Loss of function in the Drosophila clock gene period results in altered intermediary lipid metabolism and increased susceptibility to starvation.

The fruit fly Drosophila is a prime model in circadian research, but still little is known about its circadian regulation of metabolism. Daily rhythmicity in levels of several metabolites has been found, but knowledge about hydrophobic metabolites is limited. We here compared metabolite levels including lipids between period (per) clock mutants and Canton-S wildtype (WT) flies in an isogenic and non-isogenic background using LC-MS. In the non-isogenic background, metabolites with differing levels comprised essential amino acids, kynurenines, pterinates, glycero(phospho)lipids, and fatty acid esters.
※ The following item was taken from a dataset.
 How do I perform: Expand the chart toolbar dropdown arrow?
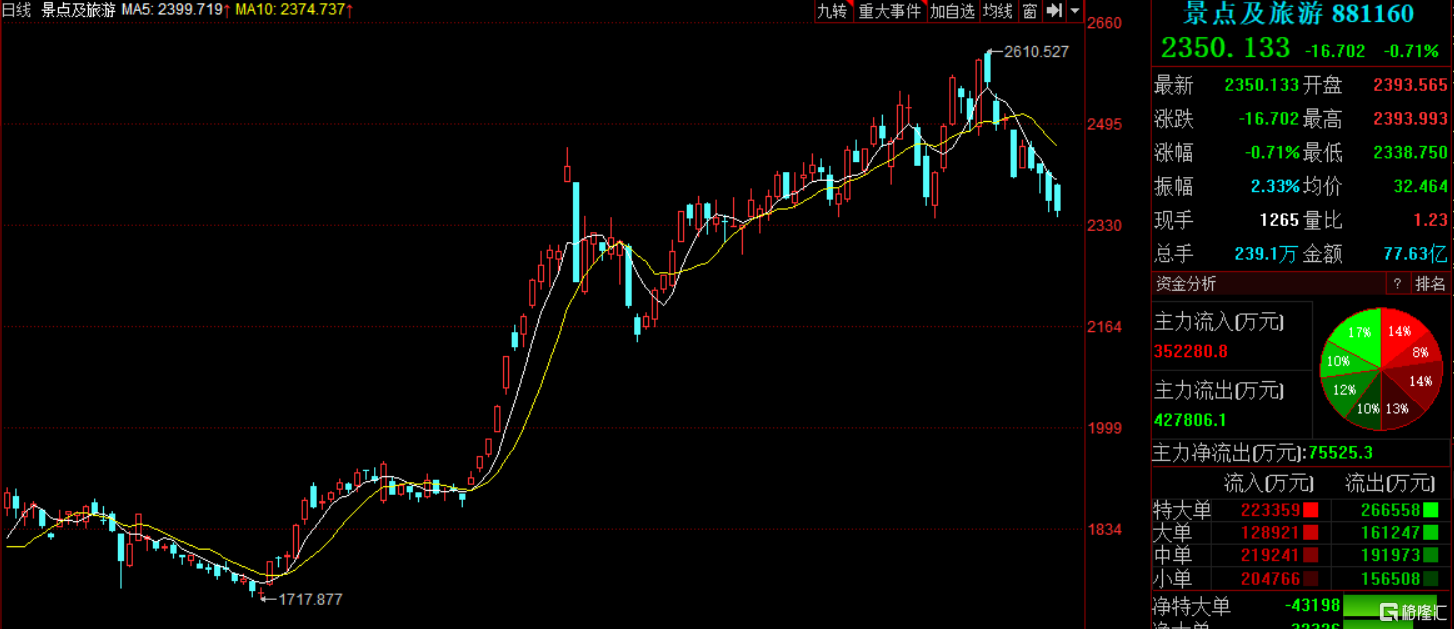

Notably, detectable diacylglycerols (DAG) and acylcarnitines (AC), involved in lipid metabolism, showed lower levels in per mutants. Most of these differences disappeared in the isogenic background, yet the level differences for AC as well as DAG were consistent for fly bodies. AC levels were dependent on the time of day in WT in phase with food consumption under LD conditions, while DAGs showed weak daily oscillations. Two short-chain ACs continued to cycle even in constant darkness. per mutants in LD showed no or very weak diel AC oscillations out of phase with feeding activity. The low levels of DAGs and ACs in per did not correlate with lower total food consumption, body mass or weight. Clock mutant flies showed higher sensitivity to starvation independent of their background-dependent activity level. Our results suggest that neither feeding, energy storage nor mobilisation is significantly affected in per mutants, but point towards impaired mitochondrial activity, supported by upregulation of the mitochondrial stress marker 4EBP in the clock mutants.